We have been running forcemerge in our ES cluster periodically since sometime and we see about 10-20% reduction (from 50 GB to 40GB) in our shard size after running forcemerge.
Also is it recommended to run forcemerge on indices which are being actively written to?
No. It's not recommended.
Can you let me know the reason behind it ?
You'll end up using much more IO than needed IMO. Elasticsearch/Lucene have good default values. I'd not really call this API.
You only want to use _forcemerge on indices which are no longer being written to, for reasons @dadoonet mentions.

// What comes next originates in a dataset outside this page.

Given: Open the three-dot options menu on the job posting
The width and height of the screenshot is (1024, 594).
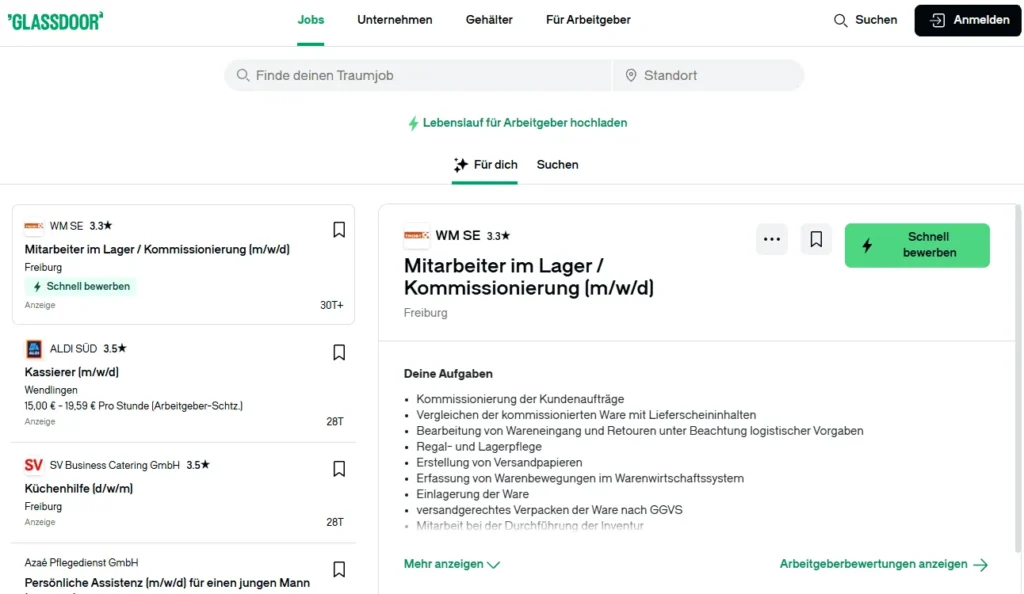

The segments add overhead at both the Elasticsearch and the OS level (excessive file handles, etc.). While merges will run as data is being written, it is not to the level that can be achieved once an index is stable (no more writes). I have seen clusters that were seeing a lot of shard read errors, which were "fixed" by running _forcemerge on the older indices, freeing resources.
So if you are writing daily, weekly or monthly indices, it is a good idea to issue a _forcemerge after they are stable. This can be automated using curator.
NOTE: Keep in mind that _forcemerge will generate a significant burst of writes that might last for a few seconds or many minutes depending on the size of the index. You must have some write IOPS headroom under normal load or a _forcemerge will negatively impact the clusters ability to keep up with the ingestion of new data. That said, if you are too close to your IOPS limits to run _forcemerge, you probably are in need of adding some nodes, or migrating to better storage anyway.
Thanks for your response @rcowart. Also is there a case when I would need to use focemerge on an index that is not being written to ?
I believe the background merge job run by ES does the same job as _forcemerge. So in what cases _forcemerge provides benefits as compared to the normal background merge process.
With forcemerge you can down to 1 unique segment which will not happen with "normal" merge.
This topic was automatically closed 28 days after the last reply. New replies are no longer allowed.